カイよりよほど辛い人生を送ってきた彼女は、それでも笑って、カイの隣を歩いていた。

「前、のことなんだけど。ひどいことして、ごめんね」

「前?」

「その、私がカイくんを、振った時」

「あ、ああ、あれ」

 カイにとっては海の底にずっと沈めておきたい記憶だった。蒸し返されて、視線が定まらずきょろきょろと動いた。

「あれは、俺が変なこと言ったからだし」

「うん、そうなんだけど、どうしても謝りたくて。机壊してごめんね」

「いやそれは全く問題ないっていうか、新しいの買ってもらったのは俺の方!」

 切符を買っていると、ちょうど電車が行ってしまった。急いでいるわけではないので、二人並んで次の電車を待つ。

「怒らせるようなこと言って、ごめん。俺、馬鹿だからさ」

「本当にそうだよ」

「ですよね……」

 がっくりと肩を落とす。

 すると、クルミはこほんと一つ咳をした。

「でも、あんまり何でもスマートに出来る人って、可愛げがないと思うの。面白くないしつまらない」

 子供のように、足をぶらぶらさせる。

 そういうものなのか、とカイは初めて思った。何でもそつなくこなせる男の方が、頼りがいがあって良いのだとばかり思っていた。初めて聞いたクルミの心に、意外さを感じる。

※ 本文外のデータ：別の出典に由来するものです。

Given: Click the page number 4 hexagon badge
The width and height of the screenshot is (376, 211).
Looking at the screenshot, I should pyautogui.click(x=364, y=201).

 クルミは、一度開いた口を閉じた。逡巡するように視線をさまよわせ、深呼吸をする。

「もしよかったらなんだけど」

「なに?」

 二人の間を風が抜けていく。

「もう一度、私と付き合ってもらえませんか」

 恥じらうように染まった赤い頬は、風によってカイにも伝染したようだった。